Where parallels cross

Interesting bits of life

Emacs as your code-compass: how much code did we produce for this repository lately?

Too long; didn't read

Use code-compass c/show-code-churn to keep an eagle eye on what happened on your repository by checking how much more or less code entered your repository. The more the new lines the more you need to maintain!!

The problem

Git can tell you how much code you added or removed from your repository over the last commits. However that requires a bit of terminal-fu: can Emacs tell us that in a more human readable way?

It is a problem indeed

Actually code churn is more than just a curiosity. Sometimes you may discover a spike of additions over the history of the repository. Probably because you were adding some new functionality. And that spike may be a warning to finally split the repository in two, so that responsibility is organized more clearly and maybe you can end up reusing it better!

Another thing you may want to look for is that the amount of removed code increases as well: if you keep adding without deleting, you are making things harder to maintain! Ideally lines of code should keep decreasing, indicating that we are finding simpler and smarter ways to do the same things (even testing!).

And there is a solution

Well, code-compass has a command for that: c/show-code-churn.

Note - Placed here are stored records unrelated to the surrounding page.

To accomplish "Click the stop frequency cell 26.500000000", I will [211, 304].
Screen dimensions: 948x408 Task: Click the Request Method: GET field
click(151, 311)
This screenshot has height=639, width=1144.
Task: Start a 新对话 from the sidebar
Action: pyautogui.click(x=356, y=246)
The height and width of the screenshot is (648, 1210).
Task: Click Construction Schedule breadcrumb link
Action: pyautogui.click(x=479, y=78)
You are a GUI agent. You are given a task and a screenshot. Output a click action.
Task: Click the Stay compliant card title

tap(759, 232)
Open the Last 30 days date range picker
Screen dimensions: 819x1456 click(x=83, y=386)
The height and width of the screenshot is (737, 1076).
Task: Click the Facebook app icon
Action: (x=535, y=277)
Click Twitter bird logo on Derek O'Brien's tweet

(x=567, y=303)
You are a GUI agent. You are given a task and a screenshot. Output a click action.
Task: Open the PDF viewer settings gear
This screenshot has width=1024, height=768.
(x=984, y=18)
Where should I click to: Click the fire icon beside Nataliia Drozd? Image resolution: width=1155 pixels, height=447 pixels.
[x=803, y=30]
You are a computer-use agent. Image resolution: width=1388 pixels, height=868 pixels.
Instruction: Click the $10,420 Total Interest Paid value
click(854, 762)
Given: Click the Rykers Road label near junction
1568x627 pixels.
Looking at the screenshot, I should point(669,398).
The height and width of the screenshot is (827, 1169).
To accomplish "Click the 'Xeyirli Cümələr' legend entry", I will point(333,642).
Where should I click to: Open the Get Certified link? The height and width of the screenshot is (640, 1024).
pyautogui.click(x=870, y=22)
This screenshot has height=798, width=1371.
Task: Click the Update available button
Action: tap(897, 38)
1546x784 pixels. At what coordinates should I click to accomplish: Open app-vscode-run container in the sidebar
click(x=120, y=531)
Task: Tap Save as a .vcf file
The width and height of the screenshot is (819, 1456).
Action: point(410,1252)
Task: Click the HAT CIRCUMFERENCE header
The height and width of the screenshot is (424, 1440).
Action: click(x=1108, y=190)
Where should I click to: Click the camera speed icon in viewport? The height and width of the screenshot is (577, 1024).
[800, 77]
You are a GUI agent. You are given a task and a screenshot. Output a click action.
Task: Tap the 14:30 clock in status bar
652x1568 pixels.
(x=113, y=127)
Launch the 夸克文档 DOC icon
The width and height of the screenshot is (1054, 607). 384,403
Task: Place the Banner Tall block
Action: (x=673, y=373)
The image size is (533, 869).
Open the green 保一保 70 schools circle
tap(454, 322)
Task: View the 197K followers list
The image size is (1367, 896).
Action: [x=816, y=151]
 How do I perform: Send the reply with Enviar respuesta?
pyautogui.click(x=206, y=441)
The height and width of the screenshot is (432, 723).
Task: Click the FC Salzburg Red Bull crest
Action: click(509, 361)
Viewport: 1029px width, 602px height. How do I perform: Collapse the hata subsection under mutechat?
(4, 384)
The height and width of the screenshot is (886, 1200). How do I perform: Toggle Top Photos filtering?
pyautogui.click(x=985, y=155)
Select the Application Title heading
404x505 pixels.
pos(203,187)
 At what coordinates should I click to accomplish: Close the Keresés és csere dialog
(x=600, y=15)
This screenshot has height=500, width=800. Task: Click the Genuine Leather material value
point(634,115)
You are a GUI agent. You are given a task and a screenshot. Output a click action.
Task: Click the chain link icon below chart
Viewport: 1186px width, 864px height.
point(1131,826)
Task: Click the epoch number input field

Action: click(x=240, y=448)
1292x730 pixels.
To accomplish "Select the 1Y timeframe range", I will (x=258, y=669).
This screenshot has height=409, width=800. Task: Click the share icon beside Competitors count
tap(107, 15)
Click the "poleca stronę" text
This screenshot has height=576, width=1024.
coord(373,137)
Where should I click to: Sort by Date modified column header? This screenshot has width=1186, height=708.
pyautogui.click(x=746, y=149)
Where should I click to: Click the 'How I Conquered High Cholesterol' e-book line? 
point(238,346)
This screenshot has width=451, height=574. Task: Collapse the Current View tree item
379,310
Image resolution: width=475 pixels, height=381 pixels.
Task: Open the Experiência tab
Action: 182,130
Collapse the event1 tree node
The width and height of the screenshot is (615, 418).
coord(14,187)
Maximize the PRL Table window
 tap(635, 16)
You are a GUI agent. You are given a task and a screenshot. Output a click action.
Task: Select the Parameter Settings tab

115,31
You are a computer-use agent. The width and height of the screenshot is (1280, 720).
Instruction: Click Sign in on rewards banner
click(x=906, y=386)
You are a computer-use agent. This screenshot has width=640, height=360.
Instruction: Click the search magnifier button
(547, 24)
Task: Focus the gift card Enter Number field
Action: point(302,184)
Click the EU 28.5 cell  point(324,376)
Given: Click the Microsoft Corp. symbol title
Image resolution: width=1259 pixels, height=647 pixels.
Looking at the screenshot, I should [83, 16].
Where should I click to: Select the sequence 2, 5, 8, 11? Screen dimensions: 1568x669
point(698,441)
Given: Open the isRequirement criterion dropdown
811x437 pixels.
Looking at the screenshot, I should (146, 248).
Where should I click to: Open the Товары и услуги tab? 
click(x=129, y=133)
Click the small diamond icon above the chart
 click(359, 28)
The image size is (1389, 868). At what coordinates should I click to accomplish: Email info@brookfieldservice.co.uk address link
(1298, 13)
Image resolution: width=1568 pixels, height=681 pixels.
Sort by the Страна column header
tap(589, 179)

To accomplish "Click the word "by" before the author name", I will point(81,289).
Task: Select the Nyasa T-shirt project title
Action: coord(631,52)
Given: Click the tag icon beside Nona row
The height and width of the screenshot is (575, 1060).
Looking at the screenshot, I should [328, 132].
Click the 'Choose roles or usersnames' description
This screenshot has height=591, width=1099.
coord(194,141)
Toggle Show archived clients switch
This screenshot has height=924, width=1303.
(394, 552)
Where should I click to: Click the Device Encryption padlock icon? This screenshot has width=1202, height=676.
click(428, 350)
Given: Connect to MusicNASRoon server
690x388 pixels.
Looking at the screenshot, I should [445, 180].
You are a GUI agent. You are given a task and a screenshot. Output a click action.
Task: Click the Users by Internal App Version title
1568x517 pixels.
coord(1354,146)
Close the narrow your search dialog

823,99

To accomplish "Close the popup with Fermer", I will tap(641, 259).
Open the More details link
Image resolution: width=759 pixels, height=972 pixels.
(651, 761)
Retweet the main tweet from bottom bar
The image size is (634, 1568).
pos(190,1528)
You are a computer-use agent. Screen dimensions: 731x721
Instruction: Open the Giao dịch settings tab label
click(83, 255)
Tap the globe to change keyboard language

If you call that, you will see a graph like the following:

churnScalafix.png

In the picture above you can see that on the 2020-09 somebody added more that 900 lines of code without deleting much. On 2020-11 there was an addition of more than 1k lines but also a similar number of removed lines which would make me feel less concerned.

This graph gives a high level warning that something atypical has happened, but by itself leaves us unaware about what kind of change happened on the repository (for example, a lot of documentation may have entered the repository. So any finding obtained from this analysis is a starting point for further investigation. Ideally, you will see deleted lines spikes which indicate some lovely engineers taking care of the codebase with their refactoring.

Conclusion

If you are curious to see the code churn for your repository, just get code-compass and run c/show-code-churn!

Happy eagle-viewing!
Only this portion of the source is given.